Cerebral endothelial cells release TNF-alpha after stimulation with cell walls of Streptococcus pneumoniae and regulate inducible nitric oxide synthase and ICAM-1 expression via autocrine loops

Abstract

TNF-alpha, inducible NO synthase (iNOS), and ICAM-1 are considered to be key proteins in the inflammatory response of most tissues. We tested the hypothesis that cell walls of Streptococcus pneumoniae (PCW), the most common cause of adult bacterial meningitis, induce TNF-alpha, iNOS, and ICAM-1 expression in rat primary brain microvascular endothelial cell cultures.
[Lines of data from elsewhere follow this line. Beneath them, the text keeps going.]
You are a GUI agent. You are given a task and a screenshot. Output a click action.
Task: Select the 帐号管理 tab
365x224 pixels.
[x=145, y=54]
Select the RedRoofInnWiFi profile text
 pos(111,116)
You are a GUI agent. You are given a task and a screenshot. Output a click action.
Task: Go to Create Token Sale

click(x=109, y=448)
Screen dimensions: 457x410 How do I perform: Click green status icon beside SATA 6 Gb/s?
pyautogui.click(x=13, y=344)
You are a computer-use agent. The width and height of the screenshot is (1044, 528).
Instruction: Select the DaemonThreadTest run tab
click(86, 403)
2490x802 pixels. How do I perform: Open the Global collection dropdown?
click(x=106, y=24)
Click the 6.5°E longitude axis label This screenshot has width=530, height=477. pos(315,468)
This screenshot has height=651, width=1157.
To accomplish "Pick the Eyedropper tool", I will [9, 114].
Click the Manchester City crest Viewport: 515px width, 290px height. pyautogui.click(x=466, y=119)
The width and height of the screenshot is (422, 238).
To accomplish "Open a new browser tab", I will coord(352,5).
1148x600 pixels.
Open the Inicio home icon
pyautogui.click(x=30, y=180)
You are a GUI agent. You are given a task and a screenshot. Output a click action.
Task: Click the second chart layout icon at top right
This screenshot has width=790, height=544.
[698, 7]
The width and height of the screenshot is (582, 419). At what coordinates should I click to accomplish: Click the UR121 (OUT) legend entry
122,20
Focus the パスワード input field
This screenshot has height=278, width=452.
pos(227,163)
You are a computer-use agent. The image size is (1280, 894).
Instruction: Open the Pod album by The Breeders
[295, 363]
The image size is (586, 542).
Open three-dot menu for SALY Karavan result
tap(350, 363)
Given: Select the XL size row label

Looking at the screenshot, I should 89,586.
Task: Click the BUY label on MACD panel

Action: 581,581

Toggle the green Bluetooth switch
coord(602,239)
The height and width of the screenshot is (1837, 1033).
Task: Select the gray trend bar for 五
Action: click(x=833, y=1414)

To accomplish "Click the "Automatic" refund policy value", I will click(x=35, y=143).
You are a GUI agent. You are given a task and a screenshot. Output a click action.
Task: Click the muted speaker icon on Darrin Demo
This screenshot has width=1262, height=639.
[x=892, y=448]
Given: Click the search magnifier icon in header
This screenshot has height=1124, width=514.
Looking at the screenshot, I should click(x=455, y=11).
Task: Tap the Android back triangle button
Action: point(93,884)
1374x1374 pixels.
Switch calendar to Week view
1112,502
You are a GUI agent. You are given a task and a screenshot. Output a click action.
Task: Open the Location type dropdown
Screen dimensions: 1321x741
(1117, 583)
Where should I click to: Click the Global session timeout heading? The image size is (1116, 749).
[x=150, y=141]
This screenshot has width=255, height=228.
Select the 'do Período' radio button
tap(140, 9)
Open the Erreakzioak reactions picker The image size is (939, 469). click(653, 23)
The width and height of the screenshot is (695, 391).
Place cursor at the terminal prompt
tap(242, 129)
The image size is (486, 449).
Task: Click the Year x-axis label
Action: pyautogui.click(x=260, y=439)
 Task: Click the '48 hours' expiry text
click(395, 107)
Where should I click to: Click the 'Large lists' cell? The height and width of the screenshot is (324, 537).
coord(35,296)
We detected TNF-alpha mRNA by RT-PCR already 1 h after stimulation with PCW, while TNF-alpha protein peaked at 4 h (9.4 +/- 3.6 vs 0.1 +/- 0.1 pg/microgram protein). PCW induced iNOS mRNA 2 h after stimulation, followed by an increase of the NO degradation product nitrite (18.1 +/- 4 vs 5.8 +/- 1.8 at 12 h; 18.1 +/- 4 vs 5.8 +/- 1.8 pmol/microgram protein at 72 h). The addition of TNF-alpha Ab significantly reduced nitrite production to 62.2 +/- 14.4% compared with PCW-stimulated brain microvascular endothelial cells (100%). PCW induced the expression of ICAM-1 (measured by FACS), which was completely blocked by TNF-alpha Ab (142 +/- 18.6 vs 97.5 +/- 12.4%; 100% unstimulated brain microvascular endothelial cells). Cerebral endothelial cells express TNF-alpha mRNA as well as iNOS mRNA and release the bioactive proteins in response to PCW. PCW-induced NO production is mediated in part by an autocrine pathway involving TNF-alpha, whereas ICAM-1 expression is completely mediated by this autocrine loop. By these mechanisms, cerebral endothelial cells may regulate critical steps in inflammatory blood-brain-barrier disruption of bacterial meningitis.